Mechanical Traps not Maintained
If a mechanical trap is leaking or blowing it effectively turns into an oversized orifice trap with the accompanied excessive steam losses. This blowing trap when competing with the venturi can do several things. The blowing trap can over-pressurize the return, reducing the pressure differential across all of the affected traps. In some of these cases the problem is exacerbated because the return line is undersized.
What Happens to Venturis When Return is Over-Pressurized
Because venturis are sized for efficiency with a definite pressure differential, this over-pressurized system negatively impacts the sizing of the venturi. We’ve seen reports of some reduced output under this competition as well as some claims of flooding of the coils with the venturis. The problem is not the venturis, but the blowing mechanical traps.
Once the return is over-pressurized, the pressure differential across the venturis is reduced, effectively reducing the heat transfer capability of the venturi.
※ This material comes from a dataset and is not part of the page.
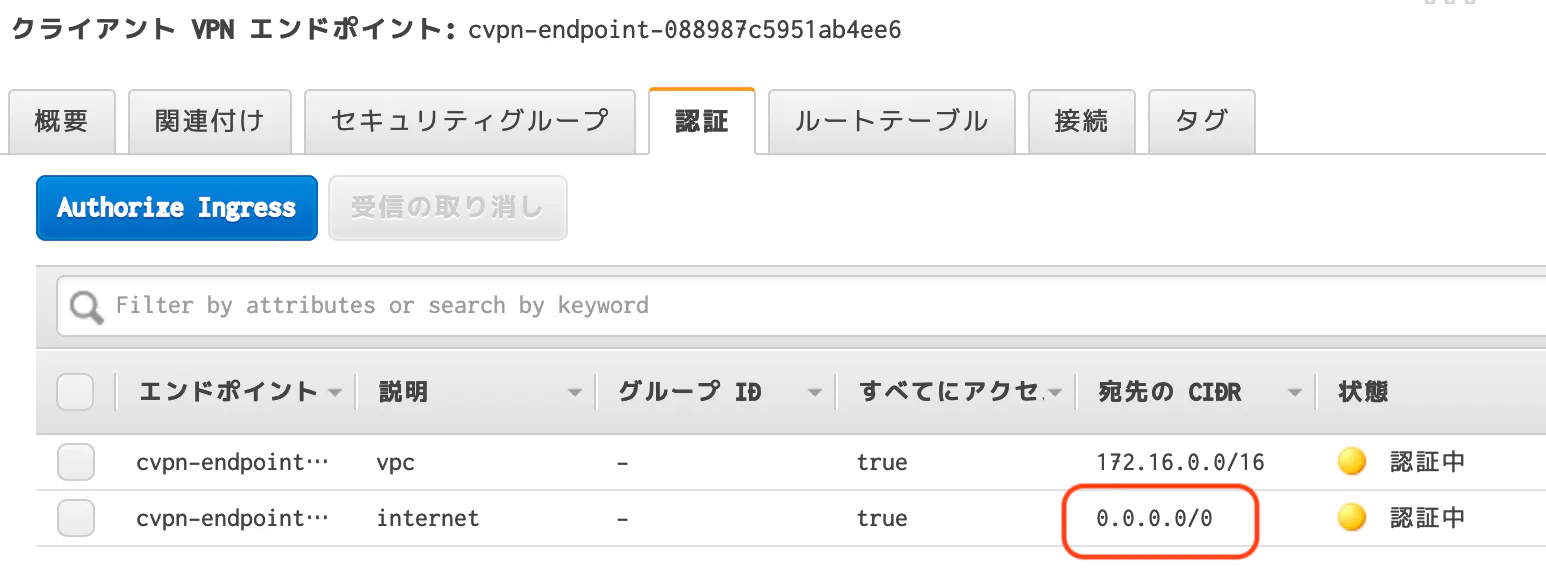
Task: Switch to the 概要 tab
Action: click(x=62, y=120)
The venturis seem to be doing a poorer job when the fact is that they are using what steam they do get more efficiently.
All steam traps are designed to work at a specified condensate load and pressure differential. If the robbed supply to venturis gets very bad then we are also trying to operate with a reduced differential. This could back up water unnecessarily.
When the boiler header and distribution system are not properly trapped, wet steam is delivered to heat transfer equipment. This negatively affects the performance of the process equipment. The wet steam has reduced heat transfer capability, reducing performance of the equipment. (Matrix covers this in great detail in their technical presentations) Additionally, there is increased condensate that has to be handled by the steam trap attached to the process. We size our venturis for optimal efficiency at this process equipment. We require dry steam at the inlet of the process in order to deliver optimal performance and optimal efficiency.
Constrained Steam Supply
In plants with limited steam supply, blowing traps can drain this supply and push the boiler past 85% capacity. After this point there is both an increase of carryover (contaminants being entered into the distribution main) and a sagging in pressure output.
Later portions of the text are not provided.